[Begin]

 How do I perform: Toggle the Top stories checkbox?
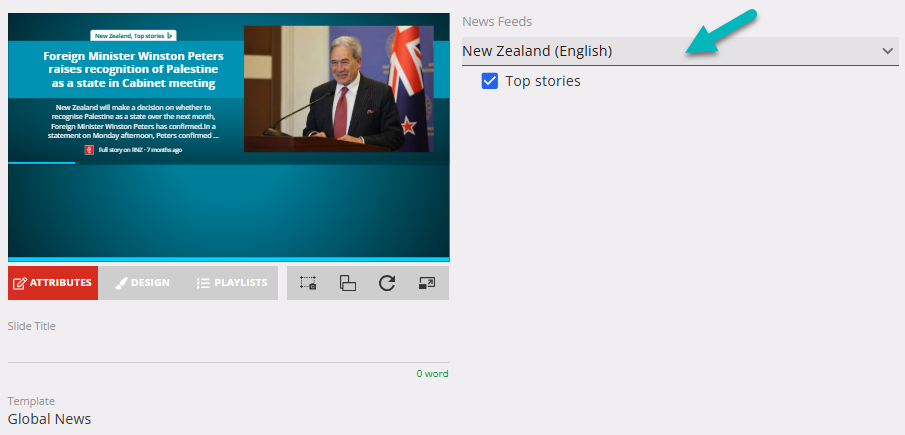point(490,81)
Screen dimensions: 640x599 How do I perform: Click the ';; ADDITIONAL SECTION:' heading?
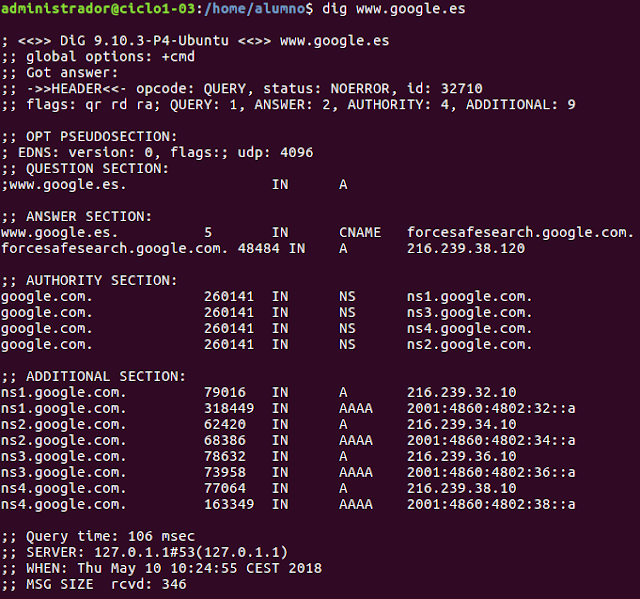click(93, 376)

[End]
[Begin]

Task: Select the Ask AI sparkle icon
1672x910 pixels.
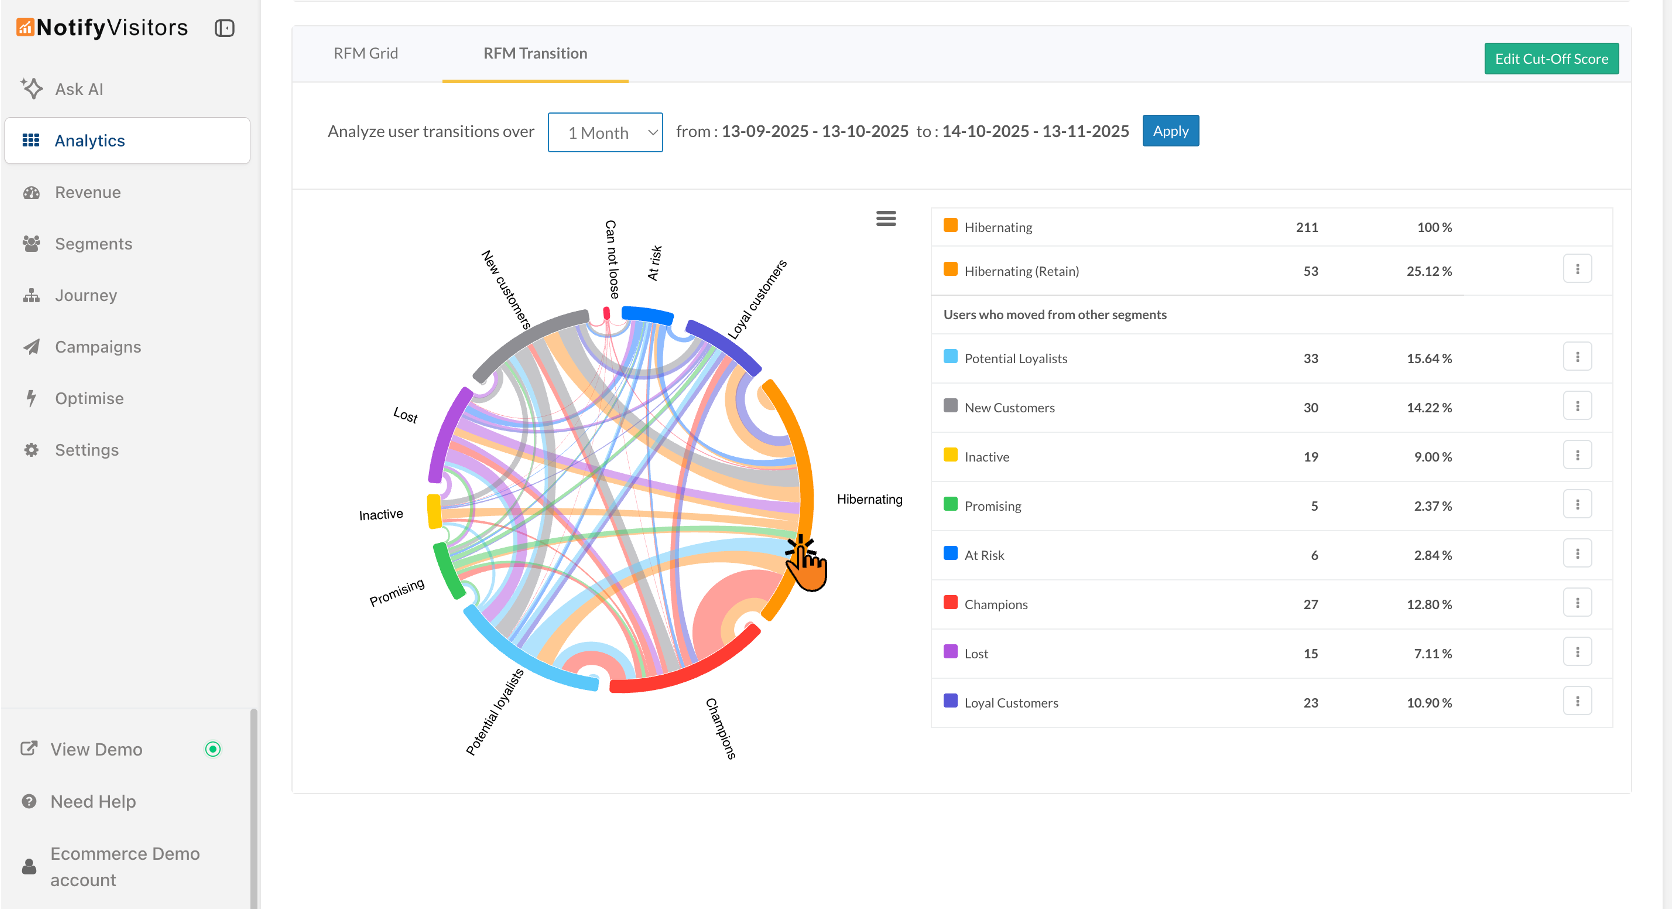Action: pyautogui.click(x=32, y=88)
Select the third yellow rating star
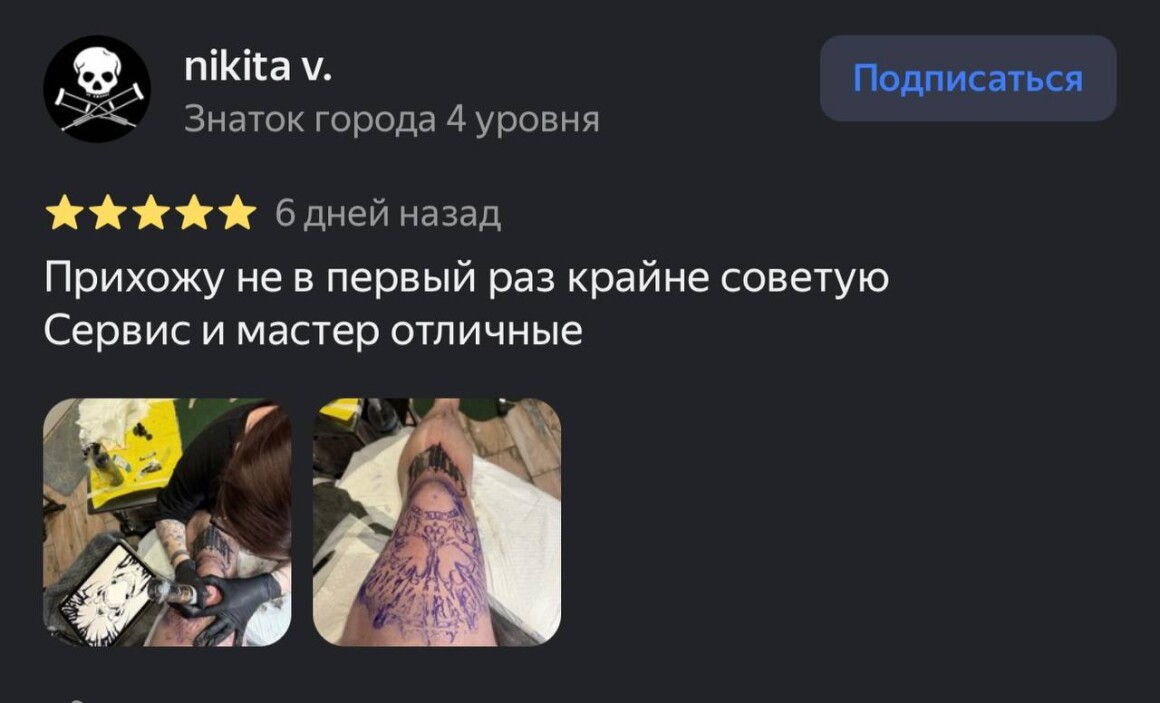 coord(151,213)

[End]

## Challenge
Output every line of the listing from the one containing "How do I perform: Toggle" down to the one containing "click(93, 376)", both included, exactly as they appear, leaving out the pictures.

## The response
 How do I perform: Toggle the Top stories checkbox?
point(490,81)
Screen dimensions: 640x599 How do I perform: Click the ';; ADDITIONAL SECTION:' heading?
click(93, 376)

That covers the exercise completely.